A tale that would likely sound somewhat peculiar to our modern ears, but which demonstrates the church’s moral hold on Catholic society is to be found in the Sunday Notices from 1863.[1] An Irishman of the name of Mr James Duinn had been discovered dancing in his home – and unlike today where we would consider dancing a perfectly acceptable activity, excluding the most salacious forms, this was much more scandalous for James Duinn and the congregation. He was advised by his clergy to stop such actions, and in the Sunday Notices it was recorded

“I am happy to say Mr James Duinn like a true Irishman and a good Catholic has followed the advice of his clergy and stopped dancing in his house.”[2]

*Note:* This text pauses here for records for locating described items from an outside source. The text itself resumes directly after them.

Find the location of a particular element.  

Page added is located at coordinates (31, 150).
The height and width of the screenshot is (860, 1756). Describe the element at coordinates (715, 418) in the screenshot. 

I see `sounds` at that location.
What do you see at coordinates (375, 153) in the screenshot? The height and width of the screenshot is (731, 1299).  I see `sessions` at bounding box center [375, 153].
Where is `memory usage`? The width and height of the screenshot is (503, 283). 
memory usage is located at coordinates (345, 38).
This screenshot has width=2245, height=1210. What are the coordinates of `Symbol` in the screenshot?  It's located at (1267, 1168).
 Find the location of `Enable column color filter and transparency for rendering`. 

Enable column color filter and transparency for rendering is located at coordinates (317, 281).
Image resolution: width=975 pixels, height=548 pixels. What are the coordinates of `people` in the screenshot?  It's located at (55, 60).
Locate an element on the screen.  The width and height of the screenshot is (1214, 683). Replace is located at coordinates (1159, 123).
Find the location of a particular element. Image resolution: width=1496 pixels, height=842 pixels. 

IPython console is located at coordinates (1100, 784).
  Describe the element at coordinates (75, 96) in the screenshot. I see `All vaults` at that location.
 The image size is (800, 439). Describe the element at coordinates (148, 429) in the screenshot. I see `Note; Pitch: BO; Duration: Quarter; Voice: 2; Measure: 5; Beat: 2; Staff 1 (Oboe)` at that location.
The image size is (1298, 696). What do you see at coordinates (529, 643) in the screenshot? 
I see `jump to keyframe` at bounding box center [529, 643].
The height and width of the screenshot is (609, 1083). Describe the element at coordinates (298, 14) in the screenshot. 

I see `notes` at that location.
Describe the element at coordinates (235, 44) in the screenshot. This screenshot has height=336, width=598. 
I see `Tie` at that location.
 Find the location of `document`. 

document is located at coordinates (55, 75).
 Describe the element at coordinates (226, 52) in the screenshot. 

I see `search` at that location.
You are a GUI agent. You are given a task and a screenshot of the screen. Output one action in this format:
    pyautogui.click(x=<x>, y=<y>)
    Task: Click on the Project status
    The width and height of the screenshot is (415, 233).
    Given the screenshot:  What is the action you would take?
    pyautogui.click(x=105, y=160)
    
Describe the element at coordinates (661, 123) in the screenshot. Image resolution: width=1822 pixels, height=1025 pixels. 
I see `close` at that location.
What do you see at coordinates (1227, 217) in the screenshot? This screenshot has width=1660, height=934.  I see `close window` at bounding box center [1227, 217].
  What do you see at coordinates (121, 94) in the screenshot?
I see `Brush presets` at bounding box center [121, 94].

Whether James Duinn truly stopped dancing, or if he did so much more cautiously, and privately, we cannot know. Nor do we know if the dancing James was doing was alone, or with another, and perhaps this played a part in the shock of the congregation and clergy.


Item reference LAC/99/C1 Source: Richard Burton Archives, Swansea University

Item reference LAC/99/C1
Source: Richard Burton Archives, Swansea University

We do however, know that many people in this period were exploring dance, and that it is reported in the Sunday Notices, as a reminder, that ‘Dance Houses’ were considered “hot beds of vice and inequity”, to be shunned as pest houses (a house full of the sick).

The account concludes with the question: “Can a man be accounted a true loyal hearted Irishman if he refuses obedience to his spiritual superiors?”

From this we can see a number of things; that Irishness and Catholicism were intrinsically linked for Irish Catholics, and the moral control the Catholic Church had over its parishioners. Breaking their moral rules could not only condemn you spiritually but cause you to be almost as bad as a traitor to your nation, something that was no doubt hard for an immigrant.


[1] LAC/99/C1. RBA, Swansea University.

[2] LAC/99/C1. RBA, Swansea University.